Reporter: Andryanna Sheppard Writer: Drew Hill
Published: Updated:

One of the most critical steps to take after a storm is assessing your home and property damage. Then you’ll be able to go ahead and contact your insurance company.

When damage is extensive, and there’s quite a bit of it, the first thing you should do is take out your phone and snap as many pictures from different angles as possible.

The issue in Iona and other parts of Southwest Florida was that when this tornado ripped through, many of the residents didn’t have homeowners insurance.

Sheila Willis says she’s thankful that nobody was hurt and that two homes he owns suffered minor damage, considering what the rest of her neighborhood looks like.

“I was fortunate. In both of the properties that I own, as well as my brother’s property, there was minimal damage to the structure. I have a window to replace in one residence. I have a roof to repair at this residence and clean up,” Willis said.

Plus, Willis doesn’t have insurance.

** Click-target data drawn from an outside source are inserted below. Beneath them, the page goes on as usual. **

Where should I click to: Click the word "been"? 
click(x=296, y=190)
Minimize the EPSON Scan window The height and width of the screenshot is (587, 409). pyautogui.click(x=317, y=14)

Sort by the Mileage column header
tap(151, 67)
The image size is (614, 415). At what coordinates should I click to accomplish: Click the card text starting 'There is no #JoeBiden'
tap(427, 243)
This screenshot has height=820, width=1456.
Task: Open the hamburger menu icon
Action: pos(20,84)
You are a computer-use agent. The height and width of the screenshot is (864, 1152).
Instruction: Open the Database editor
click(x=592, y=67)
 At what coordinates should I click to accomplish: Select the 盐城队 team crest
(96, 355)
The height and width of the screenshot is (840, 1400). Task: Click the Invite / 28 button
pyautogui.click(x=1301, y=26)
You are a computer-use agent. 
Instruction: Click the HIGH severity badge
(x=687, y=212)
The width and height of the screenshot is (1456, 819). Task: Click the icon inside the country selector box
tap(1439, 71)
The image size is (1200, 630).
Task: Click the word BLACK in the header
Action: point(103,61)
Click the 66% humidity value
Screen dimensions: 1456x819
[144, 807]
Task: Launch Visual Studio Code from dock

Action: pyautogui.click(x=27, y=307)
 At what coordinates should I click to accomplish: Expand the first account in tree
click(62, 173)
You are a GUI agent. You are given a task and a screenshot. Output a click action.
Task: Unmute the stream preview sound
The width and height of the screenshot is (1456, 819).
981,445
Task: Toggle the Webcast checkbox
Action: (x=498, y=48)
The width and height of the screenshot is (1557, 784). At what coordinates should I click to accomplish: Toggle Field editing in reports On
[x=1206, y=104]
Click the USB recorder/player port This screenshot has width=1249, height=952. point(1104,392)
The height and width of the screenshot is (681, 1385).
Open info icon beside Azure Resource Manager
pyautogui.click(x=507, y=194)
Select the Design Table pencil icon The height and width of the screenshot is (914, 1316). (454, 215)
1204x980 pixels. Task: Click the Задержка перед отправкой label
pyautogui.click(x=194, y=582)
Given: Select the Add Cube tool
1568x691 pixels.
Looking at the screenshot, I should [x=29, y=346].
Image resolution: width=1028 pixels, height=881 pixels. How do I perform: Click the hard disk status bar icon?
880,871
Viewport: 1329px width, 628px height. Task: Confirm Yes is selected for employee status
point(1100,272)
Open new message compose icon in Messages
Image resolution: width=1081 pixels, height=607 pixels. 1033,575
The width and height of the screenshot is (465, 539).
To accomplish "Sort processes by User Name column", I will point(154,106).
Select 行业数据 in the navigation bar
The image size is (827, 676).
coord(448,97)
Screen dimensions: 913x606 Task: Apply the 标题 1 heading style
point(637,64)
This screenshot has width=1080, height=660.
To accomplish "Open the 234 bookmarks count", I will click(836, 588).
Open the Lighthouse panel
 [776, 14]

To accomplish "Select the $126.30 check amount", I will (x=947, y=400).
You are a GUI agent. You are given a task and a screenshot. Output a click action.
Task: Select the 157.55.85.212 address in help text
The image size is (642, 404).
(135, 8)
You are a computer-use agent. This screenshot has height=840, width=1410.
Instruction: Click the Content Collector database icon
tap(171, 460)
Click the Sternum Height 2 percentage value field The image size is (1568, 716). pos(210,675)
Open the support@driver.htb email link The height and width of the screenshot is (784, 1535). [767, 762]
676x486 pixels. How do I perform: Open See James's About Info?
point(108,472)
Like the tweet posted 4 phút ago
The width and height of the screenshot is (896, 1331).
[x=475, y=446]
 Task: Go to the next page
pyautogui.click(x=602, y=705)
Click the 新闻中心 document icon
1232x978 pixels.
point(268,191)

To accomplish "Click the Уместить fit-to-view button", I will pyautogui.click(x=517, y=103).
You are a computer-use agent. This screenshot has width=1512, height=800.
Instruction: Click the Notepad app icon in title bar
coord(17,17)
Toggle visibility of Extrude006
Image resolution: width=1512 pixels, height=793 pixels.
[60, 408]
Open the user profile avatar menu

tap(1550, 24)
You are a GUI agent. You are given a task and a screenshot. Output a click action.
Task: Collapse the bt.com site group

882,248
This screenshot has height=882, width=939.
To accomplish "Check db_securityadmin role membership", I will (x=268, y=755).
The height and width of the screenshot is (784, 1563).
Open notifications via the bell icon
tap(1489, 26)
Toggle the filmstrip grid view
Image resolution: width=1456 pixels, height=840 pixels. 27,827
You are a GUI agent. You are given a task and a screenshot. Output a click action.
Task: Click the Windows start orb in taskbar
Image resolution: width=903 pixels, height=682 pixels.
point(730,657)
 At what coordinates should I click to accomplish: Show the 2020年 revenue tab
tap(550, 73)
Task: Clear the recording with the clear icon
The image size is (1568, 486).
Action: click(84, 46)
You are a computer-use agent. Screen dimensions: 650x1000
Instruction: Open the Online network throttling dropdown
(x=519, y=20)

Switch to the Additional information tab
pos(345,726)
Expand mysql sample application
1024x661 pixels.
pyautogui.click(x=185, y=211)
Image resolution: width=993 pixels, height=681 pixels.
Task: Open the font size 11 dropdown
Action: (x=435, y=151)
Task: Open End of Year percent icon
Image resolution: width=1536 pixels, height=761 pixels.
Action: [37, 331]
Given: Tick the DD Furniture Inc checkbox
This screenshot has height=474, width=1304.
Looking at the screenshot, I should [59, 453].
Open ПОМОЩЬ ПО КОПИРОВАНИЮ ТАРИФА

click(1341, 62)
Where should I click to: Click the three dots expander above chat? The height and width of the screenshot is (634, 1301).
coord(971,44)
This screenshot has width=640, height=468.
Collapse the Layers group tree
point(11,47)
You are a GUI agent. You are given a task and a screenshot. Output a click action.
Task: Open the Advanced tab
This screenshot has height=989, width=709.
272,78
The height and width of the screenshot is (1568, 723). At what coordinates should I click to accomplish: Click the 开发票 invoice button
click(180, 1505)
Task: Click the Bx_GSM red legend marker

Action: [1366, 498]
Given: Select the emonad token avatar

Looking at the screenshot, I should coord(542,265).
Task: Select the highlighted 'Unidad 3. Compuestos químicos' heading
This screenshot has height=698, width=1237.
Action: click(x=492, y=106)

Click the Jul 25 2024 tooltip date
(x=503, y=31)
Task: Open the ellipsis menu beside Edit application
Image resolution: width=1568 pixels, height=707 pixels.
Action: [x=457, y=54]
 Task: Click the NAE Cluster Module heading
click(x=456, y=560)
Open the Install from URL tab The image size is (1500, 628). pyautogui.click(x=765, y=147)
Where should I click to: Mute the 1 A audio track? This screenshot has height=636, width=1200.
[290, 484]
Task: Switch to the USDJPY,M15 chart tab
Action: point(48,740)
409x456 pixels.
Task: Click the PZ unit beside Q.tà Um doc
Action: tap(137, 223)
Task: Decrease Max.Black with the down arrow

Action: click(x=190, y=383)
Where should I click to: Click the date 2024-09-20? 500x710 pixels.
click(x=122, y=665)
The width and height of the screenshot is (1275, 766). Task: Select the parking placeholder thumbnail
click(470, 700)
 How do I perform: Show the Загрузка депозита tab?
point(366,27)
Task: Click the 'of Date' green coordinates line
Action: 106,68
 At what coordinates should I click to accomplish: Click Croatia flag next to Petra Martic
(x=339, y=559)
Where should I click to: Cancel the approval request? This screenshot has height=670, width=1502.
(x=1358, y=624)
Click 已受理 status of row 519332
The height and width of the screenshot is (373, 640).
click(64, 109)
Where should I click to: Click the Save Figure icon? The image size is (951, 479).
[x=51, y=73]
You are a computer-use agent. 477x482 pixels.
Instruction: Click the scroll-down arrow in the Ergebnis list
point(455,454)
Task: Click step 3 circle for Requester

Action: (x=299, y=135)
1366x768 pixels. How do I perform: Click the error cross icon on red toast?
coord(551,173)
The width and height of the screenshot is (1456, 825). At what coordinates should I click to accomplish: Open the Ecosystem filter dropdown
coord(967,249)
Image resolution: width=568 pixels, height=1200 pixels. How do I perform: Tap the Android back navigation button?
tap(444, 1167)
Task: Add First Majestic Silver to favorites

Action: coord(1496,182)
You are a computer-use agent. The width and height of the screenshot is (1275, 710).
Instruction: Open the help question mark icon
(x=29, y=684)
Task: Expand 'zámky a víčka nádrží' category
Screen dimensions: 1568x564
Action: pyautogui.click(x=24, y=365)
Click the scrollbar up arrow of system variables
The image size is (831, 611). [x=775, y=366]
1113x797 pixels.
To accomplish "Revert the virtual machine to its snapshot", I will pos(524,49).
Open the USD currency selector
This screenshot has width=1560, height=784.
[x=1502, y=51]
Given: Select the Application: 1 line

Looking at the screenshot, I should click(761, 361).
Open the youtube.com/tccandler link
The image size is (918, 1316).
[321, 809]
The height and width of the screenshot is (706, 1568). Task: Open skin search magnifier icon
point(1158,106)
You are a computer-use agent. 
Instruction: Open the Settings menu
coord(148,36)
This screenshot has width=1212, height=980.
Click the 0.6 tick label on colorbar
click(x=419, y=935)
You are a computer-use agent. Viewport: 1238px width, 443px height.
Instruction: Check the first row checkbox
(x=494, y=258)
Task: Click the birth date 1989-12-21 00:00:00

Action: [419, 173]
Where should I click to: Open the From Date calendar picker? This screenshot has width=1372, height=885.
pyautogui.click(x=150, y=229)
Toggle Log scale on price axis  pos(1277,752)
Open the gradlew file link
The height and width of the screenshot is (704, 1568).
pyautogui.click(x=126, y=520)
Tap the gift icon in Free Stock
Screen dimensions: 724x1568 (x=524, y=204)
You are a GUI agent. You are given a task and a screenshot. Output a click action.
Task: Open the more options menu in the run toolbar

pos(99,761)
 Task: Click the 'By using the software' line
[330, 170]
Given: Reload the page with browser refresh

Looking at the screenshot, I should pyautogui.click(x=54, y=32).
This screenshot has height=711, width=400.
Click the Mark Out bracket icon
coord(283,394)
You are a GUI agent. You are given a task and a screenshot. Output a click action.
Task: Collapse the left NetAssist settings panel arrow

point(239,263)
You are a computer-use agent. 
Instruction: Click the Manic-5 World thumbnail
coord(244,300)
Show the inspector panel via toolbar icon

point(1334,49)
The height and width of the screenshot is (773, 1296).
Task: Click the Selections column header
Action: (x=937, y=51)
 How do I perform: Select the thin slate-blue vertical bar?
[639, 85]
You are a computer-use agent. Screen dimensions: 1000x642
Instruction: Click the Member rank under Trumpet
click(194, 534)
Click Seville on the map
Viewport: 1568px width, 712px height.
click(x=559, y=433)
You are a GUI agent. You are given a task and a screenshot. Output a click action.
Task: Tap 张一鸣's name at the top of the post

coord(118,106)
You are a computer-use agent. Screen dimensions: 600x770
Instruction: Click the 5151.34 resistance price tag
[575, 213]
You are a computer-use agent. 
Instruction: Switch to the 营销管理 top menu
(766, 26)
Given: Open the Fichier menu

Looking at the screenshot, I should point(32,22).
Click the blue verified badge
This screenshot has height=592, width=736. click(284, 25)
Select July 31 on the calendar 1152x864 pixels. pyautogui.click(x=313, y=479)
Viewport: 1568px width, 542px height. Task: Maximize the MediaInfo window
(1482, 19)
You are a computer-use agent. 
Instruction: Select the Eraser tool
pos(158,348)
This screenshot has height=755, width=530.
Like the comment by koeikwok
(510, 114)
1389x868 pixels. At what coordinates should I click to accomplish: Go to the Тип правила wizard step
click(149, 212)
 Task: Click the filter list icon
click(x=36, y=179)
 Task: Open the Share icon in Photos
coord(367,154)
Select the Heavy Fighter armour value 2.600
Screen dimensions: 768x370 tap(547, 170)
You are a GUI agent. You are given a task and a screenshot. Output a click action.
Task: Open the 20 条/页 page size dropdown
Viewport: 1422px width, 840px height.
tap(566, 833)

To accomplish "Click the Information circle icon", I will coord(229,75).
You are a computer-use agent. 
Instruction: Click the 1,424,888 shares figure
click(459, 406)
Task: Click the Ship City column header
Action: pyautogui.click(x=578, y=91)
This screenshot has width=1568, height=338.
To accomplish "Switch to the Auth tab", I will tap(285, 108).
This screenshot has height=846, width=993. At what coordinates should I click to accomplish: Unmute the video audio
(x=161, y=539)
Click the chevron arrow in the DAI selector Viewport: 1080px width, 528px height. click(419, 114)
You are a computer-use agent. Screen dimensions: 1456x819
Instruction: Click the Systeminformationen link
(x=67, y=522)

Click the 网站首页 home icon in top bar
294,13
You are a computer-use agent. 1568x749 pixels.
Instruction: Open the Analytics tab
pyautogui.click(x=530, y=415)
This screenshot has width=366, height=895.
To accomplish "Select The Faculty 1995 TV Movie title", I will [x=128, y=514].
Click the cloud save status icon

Neither do most of her neighbors.

Since Willis lives in a mobile home, she says it’s nearly impossible for anyone to find a company that will give her a policy. “It’s very cost-prohibitive, so we tend to go without it,” said Willis.

Many people who claim to be insurance adjusters are going door to door, trying to get people in the neighborhood to pay for their services. The owner of All Service Adjusting recommends being skeptical of people you don’t know who claim to be insurance adjusters.

John Fuentes owns All Service Adjusting. “It assigns a contractor the right to collect your check. It assigns them the right to do the repairs. Basically, your claim for your own insurance,” Fuentes said.

If you have homeowners insurance, try to do all you can to prevent further damage. For example, cover existing holes, pick up as much debris as possible. If you purchase any tools to make those repairs, be sure to keep your receipts.

And, check with your insurance adjuster before hiring anyone to do work for you.

As for Willis and her family, they’re on their own for now. “Hopefully, we’re able to take care of it ourselves. With the help of friends and family and neighbors and we’ll get through it,” said Willis.

Also, make sure to check your insurance policy. You could be eligible for extra living expenses or meals depending on the damage.

WINK News consumer reporter Andryanna Sheppard reached out to Governor DeSantis’ office to see if there’s any plan to help the communities impacted by these tornadoes. So far, we have not heard back.